6. La notification régulière à M. N==, le 2 mai 2003, du jugement du 7 avril 2003 le constituant, à hauteur de 432 858,33 euros, débiteur solidaire des impositions et pénalités mises en recouvrement le 27 novembre 2011 a interrompu avant l’expiration du délai de quatre ans la prescription de l’action en recouvrement de ces impositions et pénalités.

7. L’appel introduit par M. N== à l’encontre du jugement du 7 avril 2003 a suspendu son exécution. Toutefois, M. N== soutient que l’administration n’était pas, entre la notification du jugement et celle de l’arrêt l’ayant confirmé le 26 juin 2009, privée de la possibilité d’agir puisqu’elle pouvait prendre des mesures conservatoires interruptives de prescription, ce dont elle s’est abstenue. Il en déduit que la prescription était acquise lorsqu’ont été émis les actes de poursuite litigieux.

8. Si le deuxième alinéa de l’article L. 267 du livre des procédures fiscales, dans sa rédaction issue de la loi n° 2005-842 du 26 juillet 2005, prévoit que les voies de recours qui peuvent être exercées contre la décision du président du tribunal de grande instance ne font pas obstacle à ce que le comptable public compétent prenne à l’encontre du dirigeant déclaré solidaire des dettes fiscales de la société des mesures conservatoires en vue de préserver le recouvrement de la créance du Trésor, ces mesures conservatoires présentent un caractère provisoire et ont pour seul effet de rendre indisponibles, dans l’attente de la décision du juge d’appel, les biens du débiteur qu’elles visent. Par suite, en dépit de cette faculté qui lui est ouverte de prendre des mesures conservatoires, le comptable, jusqu’à la décision du juge d’appel statuant sur la contestation de la décision du président du tribunal de grande instance, ne peut émettre d’actes de recouvrement forcé et demeure ainsi privé de la possibilité d’agir pour obtenir le recouvrement effectif des sommes dues. Il en résulte notamment que, contrairement à ce que soutient le requérant, le fait que le comptable n’a pas pris de telles mesures conservatoires est sans incidence sur la suspension de la prescription ayant résulté de l’appel introduit contre le jugement du 7 avril 2003. Dans ces conditions, le délai de prescription n’a commencé à courir qu’à compter du 27 juin 2009, date de la notification régulière à l’intéressé de l’arrêt rendu le 9 juin 2009. Il s’ensuit que l’action en recouvrement n’était pas prescrite lorsque sont intervenues la mise en demeure du 7 juillet 2009 puis celles du 22 juillet 2011.

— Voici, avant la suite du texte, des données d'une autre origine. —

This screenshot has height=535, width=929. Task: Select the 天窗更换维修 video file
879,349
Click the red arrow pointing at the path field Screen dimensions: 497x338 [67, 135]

9. M. N== n’est pas fondé à se prévaloir, sur le fondement de l’article L. 80 A du livre des procédures fiscales, du paragraphe 153 de l’instruction 12 C-6221 publiée le 30 octobre 1999 dès lors qu’en tout état de cause, ce paragraphe, qui se borne à indiquer que « le créancier qui bénéficie d'une suspension de prescription parce qu'il est privé du droit d'agir contre son débiteur principal ou l'un de ses codébiteurs, même solidaire, ne peut invoquer la suspension de la prescription à l'égard de la caution ou des autres codébiteurs dès lors qu'il dispose de son droit de poursuite individuelle à leur égard » ne comporte pas une interprétation de la loi fiscale qui soit différente de celle dont il a été fait application ci-dessus.

10. Il résulte de l’ensemble de ce qui précède que M. N== n’est pas fondé à soutenir que c’est à tort que, par le jugement attaqué, le tribunal administratif de Poitiers a rejeté sa demande. Par voie de conséquence, ses conclusions tendant à la condamnation de l’Etat au titre de l’article L. 761-1 du code de justice administrative ne peuvent qu’être rejetées.

DECIDE

Article 1er : La requête de M. N== est rejetée.